News | March 27, 2013

Bipartisan Diagnostic Imaging Services Access Protection Act Introduced in U.S. Senate

March 27, 2013 — The American College of Radiology (ACR) has affirmed its support for the Diagnostic Imaging Services Access Protection Act (S. 623) recently introduced in the Senate by Senators Ben Cardin (D-MD) and David Vitter (R-LA). The Senate bill corresponds with H.R. 846, recently introduced in the House of Representatives by Reps. Pete Olson (R-TX), Peter Roskam (R-IL), John Barrow (D-GA), Betty McCollum (D-MN) and currently co-sponsored by 72 bipartisan members of Congress.

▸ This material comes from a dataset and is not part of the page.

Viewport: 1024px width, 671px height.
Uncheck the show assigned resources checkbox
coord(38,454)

S. 623 and H.R. 846 would correct a 25 percent multiple procedure payment reduction to Medicare reimbursement for interpretation of advanced diagnostic imaging scans performed on the same patient, in the same session. This Medicare funding cut affects care for the most sick or injured patients — such as those with massive head and body trauma, stroke or widespread cancer — who often require interpretations by different doctors to survive.

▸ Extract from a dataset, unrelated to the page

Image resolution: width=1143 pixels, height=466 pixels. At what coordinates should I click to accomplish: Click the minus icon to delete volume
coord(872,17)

The cut that S. 623 and H.R. 846 address have little to no impact on the number of scans ordered. Radiologists rarely order exams, but perform those ordered by other providers. Because each imaging procedure produces a set of images requiring individual interpretation, the radiologist is ethically and professionally obligated to expend the same time and effort reviewing each image, regardless of the date of service. A 2012 study shows that any efficiencies in physician interpretation and diagnosis when the same patient is provided multiple services on the same day are variable and, at most, one-tenth of what policymakers contend.

“The ACR thanks Senators Cardin and Vitter for joining the House members who are standing against this arbitrary cut that does nothing to ensure appropriate care, does not affect the number of scans ordered and does a disservice to those caring for what are the most vulnerable of Medicare patients. I strongly urge the House and Senate to pass the Diagnostic Imaging Services Access Protection Act,” said Paul H. Ellenbogen, M.D., FACR, chair of the ACR Board of Chancellors.